- Exercise objective:
The answer must be an exact copy of the lines from the one containing "The width and height of the screenshot is (694, 539)." through the end of the records, with the pictures left out.

= Beginning of Section =

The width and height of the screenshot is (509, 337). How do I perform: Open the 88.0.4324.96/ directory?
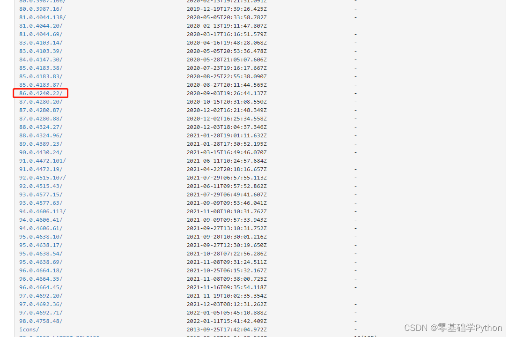click(x=41, y=135)
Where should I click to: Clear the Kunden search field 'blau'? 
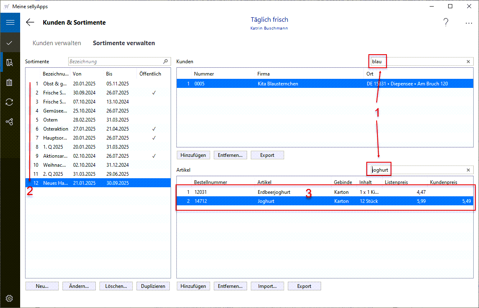[468, 62]
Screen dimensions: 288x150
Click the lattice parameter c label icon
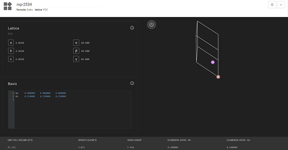pyautogui.click(x=11, y=59)
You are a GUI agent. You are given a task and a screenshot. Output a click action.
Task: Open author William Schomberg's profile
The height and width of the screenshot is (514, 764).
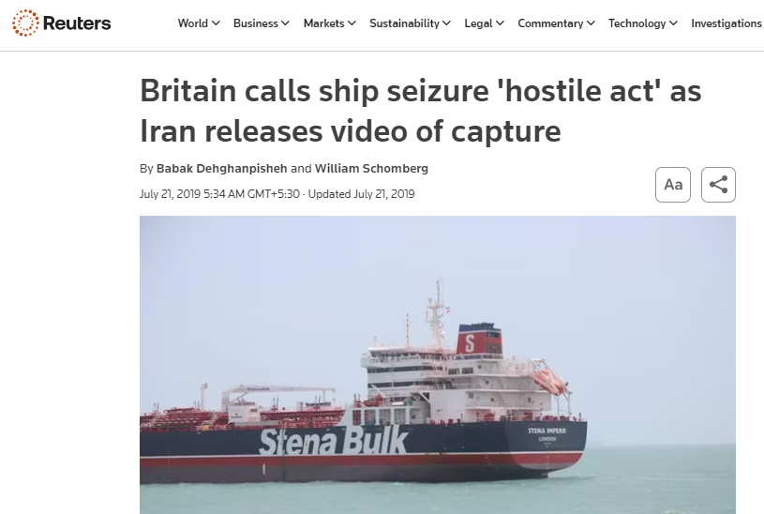pos(371,169)
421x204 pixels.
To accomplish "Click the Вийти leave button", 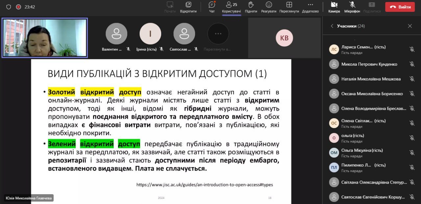I will click(400, 7).
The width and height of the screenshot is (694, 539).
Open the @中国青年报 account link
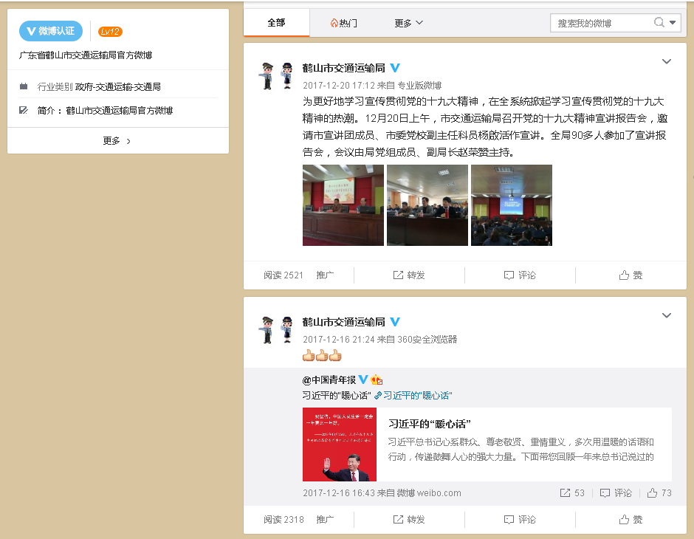point(329,380)
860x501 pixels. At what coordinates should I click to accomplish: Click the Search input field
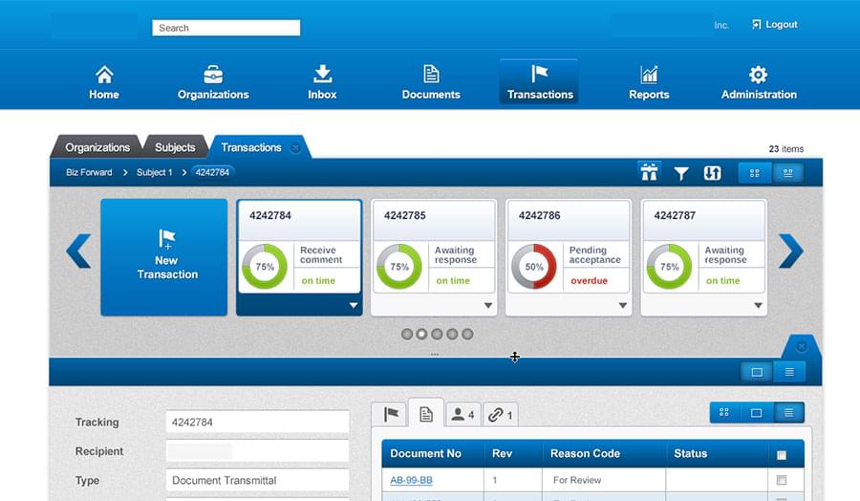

= End of Section =

- Finished task:
The width and height of the screenshot is (694, 539).
Open the @中国青年报 account link
point(329,380)
860x501 pixels. At what coordinates should I click to accomplish: Click the Search input field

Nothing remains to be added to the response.